Text section:
'''
Useful notes

This section contains useful tips to help with understanding function usage, ease shell interaction and introduce some basic characteristics of the dynamic virtual tables.

Understanding function examples

While reading each function’s description, you will notice examples like this:

>>> sql("select ifthenelse(1>0,'yes','no') as answer")
answer
------
yes

Because examples also serve as tests for madIS’s functions, they are coded and displayed as actual Python code. The string inside Python function “sql()” is an SQL query, having its results displayed in the lines following it. Query results in examples also include the column names for clarity. However in the interactive shell column names are not shown. In the interactive shell, the same as above example, would look like the following:

mterm> select ifthenelse(1>0,'yes','no') as answer;
yes
Query executed in 0 min. 0 sec 33 msec

Understanding function parameters

Named parameters

All types of functions (row, aggregate and virtual table) can take simple or named parameters. For simple parameters, ordering is important and should follow function’s definition. Named parameters can be placed anywhere in the parameters lists, with few exceptions that are clearly stated. Named parameters are strings (so they must be placed inside quotes) using the format paramname:paramvalue.

For example file function is declared as:

file(location[, formatting options])

where location is a simple parameter containing the file name or network resource to read from, and formatting options is a list of named parameters (eg. parameter dialect which accepts one of values tsv or csv). So using this function to import a csv file would look like this:

select * from file('myfile','dialect:csv');

By using inverted syntax (see SQL extensions), the query would look like this:

select * from (file 'myfile' dialect:csv);

Notice that non named parameters must be quoted. However named parameters quoting is optional. Also parameters are separated with spaces instead of commas. If a space character appears in a named parameter’s value field, quoting should be used. So importing a file that uses spaces as value delimiters, would look like following (using inverted syntax):

select * from (file 'myfile' 'delimiter: ');

An example of a function definition which contains named parameters is output:

output(query:None, file[, formatting options])

The definition above states, that the function output receives the named parameter query which has no default value (the value following the “:” character of a named parameter in a functions’ definition, represents the default value).
'''
Extracted data:
'''
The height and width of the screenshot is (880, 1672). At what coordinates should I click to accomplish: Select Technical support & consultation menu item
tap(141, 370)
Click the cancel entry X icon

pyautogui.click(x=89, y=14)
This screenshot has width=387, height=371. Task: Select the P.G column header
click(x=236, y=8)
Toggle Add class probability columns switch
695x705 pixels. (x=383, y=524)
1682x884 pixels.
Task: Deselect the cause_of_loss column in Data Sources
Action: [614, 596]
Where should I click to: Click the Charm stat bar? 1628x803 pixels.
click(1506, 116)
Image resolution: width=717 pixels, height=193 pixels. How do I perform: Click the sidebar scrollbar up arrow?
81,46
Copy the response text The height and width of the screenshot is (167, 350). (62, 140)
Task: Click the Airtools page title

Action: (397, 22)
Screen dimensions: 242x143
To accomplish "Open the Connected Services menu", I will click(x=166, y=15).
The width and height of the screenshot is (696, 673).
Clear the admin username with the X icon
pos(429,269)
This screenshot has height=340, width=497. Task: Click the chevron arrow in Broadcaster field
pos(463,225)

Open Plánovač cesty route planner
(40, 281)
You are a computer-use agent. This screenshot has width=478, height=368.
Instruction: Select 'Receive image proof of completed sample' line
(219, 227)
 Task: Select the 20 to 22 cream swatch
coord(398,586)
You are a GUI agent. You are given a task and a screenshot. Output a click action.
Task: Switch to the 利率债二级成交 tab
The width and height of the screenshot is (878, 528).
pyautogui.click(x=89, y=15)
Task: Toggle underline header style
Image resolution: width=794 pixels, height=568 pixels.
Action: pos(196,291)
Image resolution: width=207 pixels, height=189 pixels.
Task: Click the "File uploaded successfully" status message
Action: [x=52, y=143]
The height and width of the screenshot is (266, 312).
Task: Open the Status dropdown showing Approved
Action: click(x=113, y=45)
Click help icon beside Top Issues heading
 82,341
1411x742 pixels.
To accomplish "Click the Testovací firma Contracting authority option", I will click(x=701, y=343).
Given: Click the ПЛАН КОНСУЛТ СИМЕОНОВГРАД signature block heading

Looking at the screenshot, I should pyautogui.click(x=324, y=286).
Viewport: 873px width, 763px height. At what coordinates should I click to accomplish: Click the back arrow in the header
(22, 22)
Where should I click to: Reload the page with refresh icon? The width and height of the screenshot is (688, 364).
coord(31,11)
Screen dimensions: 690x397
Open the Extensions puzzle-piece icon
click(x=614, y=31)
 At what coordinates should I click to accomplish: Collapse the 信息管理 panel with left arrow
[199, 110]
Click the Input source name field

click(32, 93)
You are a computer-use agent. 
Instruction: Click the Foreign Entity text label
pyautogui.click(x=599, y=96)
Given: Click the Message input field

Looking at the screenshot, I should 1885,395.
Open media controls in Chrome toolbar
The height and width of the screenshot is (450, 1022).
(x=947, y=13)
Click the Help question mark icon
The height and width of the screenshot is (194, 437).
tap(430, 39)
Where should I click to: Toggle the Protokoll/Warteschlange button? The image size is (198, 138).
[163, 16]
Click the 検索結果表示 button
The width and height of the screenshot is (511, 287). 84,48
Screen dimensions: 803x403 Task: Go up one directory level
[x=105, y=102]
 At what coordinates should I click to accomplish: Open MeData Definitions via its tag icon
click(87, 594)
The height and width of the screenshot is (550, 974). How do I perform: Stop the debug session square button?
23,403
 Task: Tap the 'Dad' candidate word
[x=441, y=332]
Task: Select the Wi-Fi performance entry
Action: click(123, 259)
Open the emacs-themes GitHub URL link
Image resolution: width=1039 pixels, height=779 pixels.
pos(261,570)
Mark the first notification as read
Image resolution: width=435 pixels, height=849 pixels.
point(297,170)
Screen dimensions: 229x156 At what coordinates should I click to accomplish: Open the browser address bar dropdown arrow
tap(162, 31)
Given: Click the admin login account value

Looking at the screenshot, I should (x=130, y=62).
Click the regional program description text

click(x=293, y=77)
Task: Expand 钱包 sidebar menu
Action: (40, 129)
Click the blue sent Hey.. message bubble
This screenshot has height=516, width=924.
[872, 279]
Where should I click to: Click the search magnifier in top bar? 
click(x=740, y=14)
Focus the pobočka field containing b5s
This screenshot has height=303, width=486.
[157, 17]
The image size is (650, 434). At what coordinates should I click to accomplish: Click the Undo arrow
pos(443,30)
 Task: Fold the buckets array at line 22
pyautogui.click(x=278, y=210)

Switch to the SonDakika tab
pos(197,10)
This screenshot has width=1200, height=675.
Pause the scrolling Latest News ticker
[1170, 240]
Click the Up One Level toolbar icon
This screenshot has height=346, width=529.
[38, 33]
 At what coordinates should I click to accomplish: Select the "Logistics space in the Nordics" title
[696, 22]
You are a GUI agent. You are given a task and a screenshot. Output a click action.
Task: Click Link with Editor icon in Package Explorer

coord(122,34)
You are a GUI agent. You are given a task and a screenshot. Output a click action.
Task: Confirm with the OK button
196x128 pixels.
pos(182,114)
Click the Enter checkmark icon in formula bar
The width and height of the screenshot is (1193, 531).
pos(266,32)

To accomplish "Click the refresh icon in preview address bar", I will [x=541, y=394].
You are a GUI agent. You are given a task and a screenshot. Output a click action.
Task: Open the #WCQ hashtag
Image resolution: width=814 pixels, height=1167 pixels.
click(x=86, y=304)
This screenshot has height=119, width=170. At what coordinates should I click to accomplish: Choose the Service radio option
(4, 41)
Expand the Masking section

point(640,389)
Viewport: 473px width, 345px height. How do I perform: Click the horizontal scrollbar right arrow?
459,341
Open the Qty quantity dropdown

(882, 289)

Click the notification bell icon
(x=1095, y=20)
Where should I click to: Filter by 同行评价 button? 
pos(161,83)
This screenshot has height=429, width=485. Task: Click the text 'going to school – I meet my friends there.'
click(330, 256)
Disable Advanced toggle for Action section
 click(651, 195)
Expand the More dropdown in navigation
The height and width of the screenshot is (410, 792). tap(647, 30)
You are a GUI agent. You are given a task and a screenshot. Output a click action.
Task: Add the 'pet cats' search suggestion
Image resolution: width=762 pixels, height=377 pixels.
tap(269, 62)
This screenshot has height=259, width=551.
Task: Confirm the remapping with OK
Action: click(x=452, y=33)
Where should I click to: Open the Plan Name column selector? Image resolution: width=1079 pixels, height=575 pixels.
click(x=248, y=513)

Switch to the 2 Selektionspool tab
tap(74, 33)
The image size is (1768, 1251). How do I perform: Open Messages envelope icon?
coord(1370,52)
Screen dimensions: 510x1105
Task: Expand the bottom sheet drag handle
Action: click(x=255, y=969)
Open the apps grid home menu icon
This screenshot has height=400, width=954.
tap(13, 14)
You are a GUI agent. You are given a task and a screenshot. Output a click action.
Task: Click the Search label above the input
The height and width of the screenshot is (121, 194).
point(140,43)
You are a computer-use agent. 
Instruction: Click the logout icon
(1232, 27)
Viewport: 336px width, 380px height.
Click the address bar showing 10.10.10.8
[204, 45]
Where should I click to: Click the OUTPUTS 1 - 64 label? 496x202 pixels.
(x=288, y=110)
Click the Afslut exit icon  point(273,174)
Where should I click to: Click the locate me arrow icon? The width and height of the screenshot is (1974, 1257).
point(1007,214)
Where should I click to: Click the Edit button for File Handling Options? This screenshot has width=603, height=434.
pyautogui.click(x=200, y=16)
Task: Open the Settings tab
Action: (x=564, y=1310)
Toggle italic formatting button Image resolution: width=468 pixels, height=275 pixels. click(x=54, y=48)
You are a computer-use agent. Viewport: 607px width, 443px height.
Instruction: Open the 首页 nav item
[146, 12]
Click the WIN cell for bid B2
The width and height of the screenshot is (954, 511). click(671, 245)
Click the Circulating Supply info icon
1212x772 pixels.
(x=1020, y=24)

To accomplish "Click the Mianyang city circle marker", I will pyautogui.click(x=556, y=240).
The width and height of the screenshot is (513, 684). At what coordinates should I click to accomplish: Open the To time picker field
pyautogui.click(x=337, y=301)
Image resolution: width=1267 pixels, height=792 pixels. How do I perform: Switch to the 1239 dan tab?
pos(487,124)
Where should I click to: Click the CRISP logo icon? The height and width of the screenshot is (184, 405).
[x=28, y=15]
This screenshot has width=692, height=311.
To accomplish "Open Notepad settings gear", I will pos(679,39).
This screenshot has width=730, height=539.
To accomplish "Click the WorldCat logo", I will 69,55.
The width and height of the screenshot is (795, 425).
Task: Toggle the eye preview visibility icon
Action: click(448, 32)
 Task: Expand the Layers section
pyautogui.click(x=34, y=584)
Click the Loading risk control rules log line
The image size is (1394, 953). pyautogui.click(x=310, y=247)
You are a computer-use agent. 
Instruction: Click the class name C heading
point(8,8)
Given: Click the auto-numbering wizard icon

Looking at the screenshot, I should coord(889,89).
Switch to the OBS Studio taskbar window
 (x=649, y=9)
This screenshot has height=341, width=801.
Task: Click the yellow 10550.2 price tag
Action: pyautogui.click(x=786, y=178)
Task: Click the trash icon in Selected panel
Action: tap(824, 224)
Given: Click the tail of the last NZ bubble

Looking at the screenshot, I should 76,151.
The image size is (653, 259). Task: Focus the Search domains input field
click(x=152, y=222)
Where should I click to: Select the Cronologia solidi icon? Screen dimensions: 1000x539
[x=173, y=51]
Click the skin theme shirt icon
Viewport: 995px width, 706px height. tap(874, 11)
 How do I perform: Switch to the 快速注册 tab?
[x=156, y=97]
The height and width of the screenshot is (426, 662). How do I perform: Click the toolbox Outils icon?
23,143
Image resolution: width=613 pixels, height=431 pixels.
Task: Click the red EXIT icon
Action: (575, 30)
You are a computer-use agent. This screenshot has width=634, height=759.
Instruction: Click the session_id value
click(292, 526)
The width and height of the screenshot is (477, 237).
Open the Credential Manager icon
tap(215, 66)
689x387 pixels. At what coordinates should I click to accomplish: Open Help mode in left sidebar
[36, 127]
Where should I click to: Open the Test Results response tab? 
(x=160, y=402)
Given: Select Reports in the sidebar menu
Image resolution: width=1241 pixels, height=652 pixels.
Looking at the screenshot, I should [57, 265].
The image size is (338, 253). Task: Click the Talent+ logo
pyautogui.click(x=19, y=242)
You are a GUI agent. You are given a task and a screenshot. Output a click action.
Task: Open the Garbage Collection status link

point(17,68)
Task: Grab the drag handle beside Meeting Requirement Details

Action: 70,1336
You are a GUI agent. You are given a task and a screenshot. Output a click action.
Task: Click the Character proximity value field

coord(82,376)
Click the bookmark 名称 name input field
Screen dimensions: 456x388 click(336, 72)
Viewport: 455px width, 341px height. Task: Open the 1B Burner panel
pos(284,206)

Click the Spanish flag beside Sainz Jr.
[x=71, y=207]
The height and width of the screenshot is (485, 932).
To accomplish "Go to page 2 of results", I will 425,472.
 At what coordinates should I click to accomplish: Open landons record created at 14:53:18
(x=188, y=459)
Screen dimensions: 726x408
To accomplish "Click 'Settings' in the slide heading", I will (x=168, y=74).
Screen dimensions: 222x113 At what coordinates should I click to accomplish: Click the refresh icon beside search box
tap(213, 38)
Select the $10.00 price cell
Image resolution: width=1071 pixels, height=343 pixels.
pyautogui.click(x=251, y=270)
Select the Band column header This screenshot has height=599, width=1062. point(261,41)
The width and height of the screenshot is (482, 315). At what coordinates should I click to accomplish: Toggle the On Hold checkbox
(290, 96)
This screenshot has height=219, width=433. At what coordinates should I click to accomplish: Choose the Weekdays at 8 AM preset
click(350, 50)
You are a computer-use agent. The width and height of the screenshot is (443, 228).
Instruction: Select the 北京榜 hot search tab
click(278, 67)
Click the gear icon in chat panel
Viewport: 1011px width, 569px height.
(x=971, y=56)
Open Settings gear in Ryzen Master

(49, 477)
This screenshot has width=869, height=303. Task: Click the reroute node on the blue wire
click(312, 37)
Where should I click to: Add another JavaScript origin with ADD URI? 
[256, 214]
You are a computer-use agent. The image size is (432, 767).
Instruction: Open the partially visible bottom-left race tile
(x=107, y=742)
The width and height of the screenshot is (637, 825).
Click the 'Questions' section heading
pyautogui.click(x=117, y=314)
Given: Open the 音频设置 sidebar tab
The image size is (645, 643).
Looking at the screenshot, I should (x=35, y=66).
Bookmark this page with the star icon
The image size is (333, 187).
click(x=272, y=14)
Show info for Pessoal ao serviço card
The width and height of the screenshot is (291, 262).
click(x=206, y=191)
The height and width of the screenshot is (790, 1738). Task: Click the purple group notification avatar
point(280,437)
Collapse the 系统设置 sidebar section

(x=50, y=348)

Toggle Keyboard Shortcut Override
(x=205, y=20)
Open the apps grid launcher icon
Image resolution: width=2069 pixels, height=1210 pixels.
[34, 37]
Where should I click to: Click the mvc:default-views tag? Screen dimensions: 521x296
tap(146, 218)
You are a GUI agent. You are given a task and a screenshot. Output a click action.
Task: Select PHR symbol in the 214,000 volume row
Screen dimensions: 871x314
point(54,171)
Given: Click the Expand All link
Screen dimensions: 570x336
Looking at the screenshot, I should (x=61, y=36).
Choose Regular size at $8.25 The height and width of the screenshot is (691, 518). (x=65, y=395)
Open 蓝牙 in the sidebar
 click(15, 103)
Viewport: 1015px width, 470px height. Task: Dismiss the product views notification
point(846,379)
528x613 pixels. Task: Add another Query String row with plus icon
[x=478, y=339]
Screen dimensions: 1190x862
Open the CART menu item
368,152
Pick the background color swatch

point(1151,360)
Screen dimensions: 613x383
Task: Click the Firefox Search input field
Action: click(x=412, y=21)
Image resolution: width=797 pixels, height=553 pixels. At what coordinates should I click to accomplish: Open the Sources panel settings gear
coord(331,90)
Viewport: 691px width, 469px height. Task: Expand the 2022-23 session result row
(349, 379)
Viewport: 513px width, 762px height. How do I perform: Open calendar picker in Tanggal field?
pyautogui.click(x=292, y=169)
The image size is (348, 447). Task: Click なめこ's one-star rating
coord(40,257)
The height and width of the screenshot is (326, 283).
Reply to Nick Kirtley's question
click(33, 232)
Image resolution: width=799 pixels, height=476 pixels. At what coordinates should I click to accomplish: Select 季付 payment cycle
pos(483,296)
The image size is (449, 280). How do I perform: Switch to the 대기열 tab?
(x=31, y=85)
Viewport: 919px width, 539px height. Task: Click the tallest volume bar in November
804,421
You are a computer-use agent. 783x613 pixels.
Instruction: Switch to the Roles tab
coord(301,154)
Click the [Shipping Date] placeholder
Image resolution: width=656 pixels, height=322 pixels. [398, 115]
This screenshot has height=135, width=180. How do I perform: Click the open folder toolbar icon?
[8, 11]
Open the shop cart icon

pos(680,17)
'''
Tasks and exercises:
1. According to the madIS usage notes, why are the function examples written and displayed as actual Python code? Answer in one to three sentences.
2. Transcribe the entries from their first line through the line containing "will click(x=166, y=15).", including both ends.
The entries have no connection to the madIS usage notes.

Exercise answers:
1. The function examples are written and displayed as actual Python code because they also serve as tests for madIS's functions. The SQL query is the string inside the Python function sql(), and its results appear in the lines that follow it.

2.
The height and width of the screenshot is (880, 1672). At what coordinates should I click to accomplish: Select Technical support & consultation menu item
tap(141, 370)
Click the cancel entry X icon

pyautogui.click(x=89, y=14)
This screenshot has width=387, height=371. Task: Select the P.G column header
click(x=236, y=8)
Toggle Add class probability columns switch
695x705 pixels. (x=383, y=524)
1682x884 pixels.
Task: Deselect the cause_of_loss column in Data Sources
Action: [614, 596]
Where should I click to: Click the Charm stat bar? 1628x803 pixels.
click(1506, 116)
Image resolution: width=717 pixels, height=193 pixels. How do I perform: Click the sidebar scrollbar up arrow?
81,46
Copy the response text The height and width of the screenshot is (167, 350). (62, 140)
Task: Click the Airtools page title

Action: (397, 22)
Screen dimensions: 242x143
To accomplish "Open the Connected Services menu", I will click(x=166, y=15).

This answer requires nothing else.